"Thank you," he replied.
"Fixing to shoot the rainbow that won't jump in your creel?" I said.
"Cougars come down through the trees at night. They get into the cat bowls and such."
"It's not night," I said.
He grinned at nothing and looked in his daughter's direction. She was a junior in high school, her blond hair cropped short on the back of her neck, her denim shirt tight across her waist when she lifted her rod above her head and pulled her line dripping from under the river's surface and false-cast the dry fly on the tippet in a figure eight.

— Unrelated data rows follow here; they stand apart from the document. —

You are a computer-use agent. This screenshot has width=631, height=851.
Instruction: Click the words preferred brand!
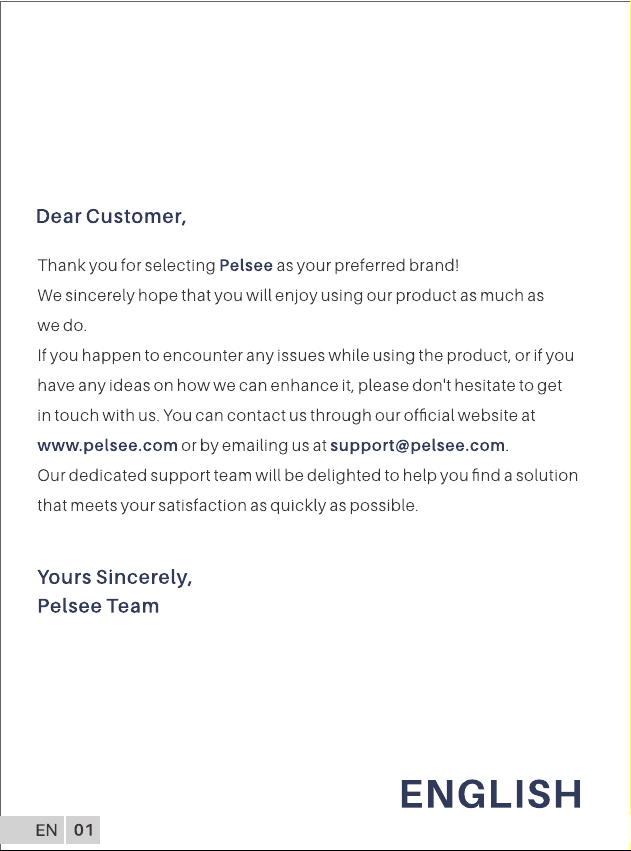tap(397, 265)
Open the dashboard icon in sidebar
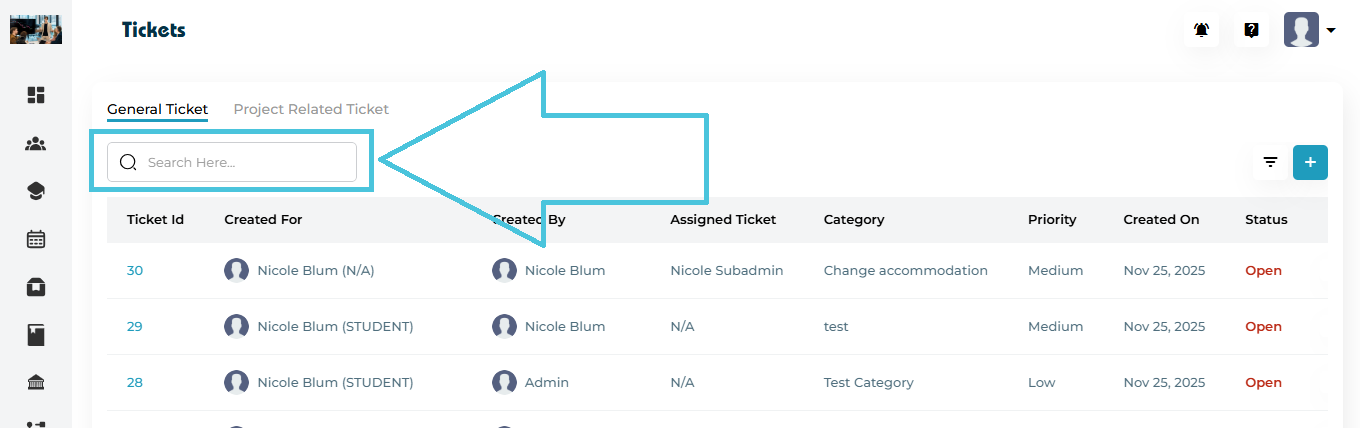The width and height of the screenshot is (1360, 428). [36, 95]
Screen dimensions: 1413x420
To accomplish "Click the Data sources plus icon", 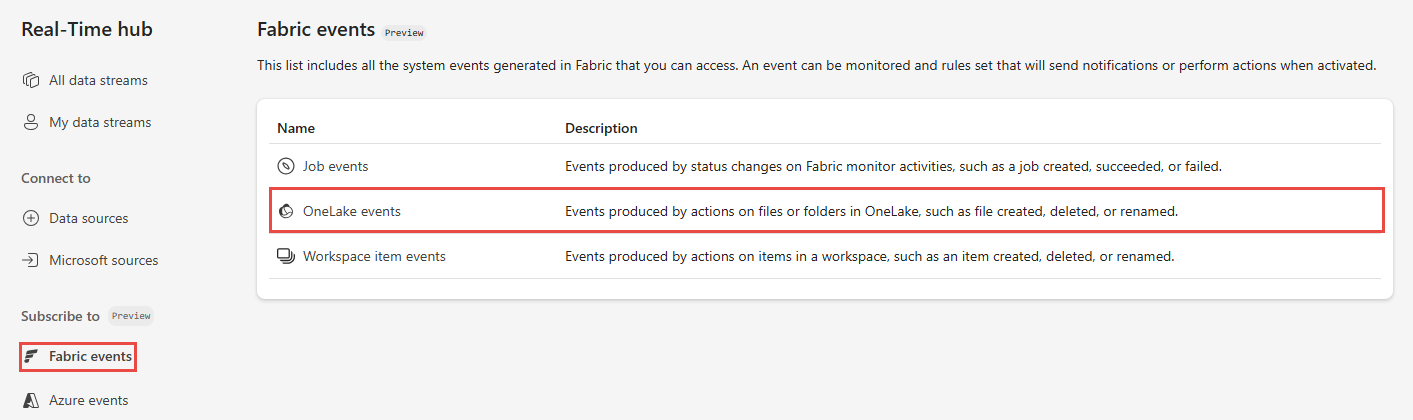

Doc kept touching his jawbone with his thumb, as though he had an impacted wisdom tooth.
"What are you studying on?" I asked.
"Me?"
"No. T
he rock you're leaning against."
"The country's going to hell," he said.
"People have been saying that for two hundred years."
"You've been here eleven hours and you've got it all figured out. I wish I had them kind of smarts," he replied.
He left his food uneaten and walked upstream with his fly rod, his long, ash-blond hair blowing in the wind, his shoulders stooped like an ancient hunter's.
Fifteen minutes later I followed his daughter up to the log house that was planted with roses and hung with wind chimes. She stood at the sink, ripping the intestines from a rainbow trout, the water from the tap splashing on her wrists. Her eyebrows were drawn together as though she were trying to see through a skein of tangled thoughts just in front of her face.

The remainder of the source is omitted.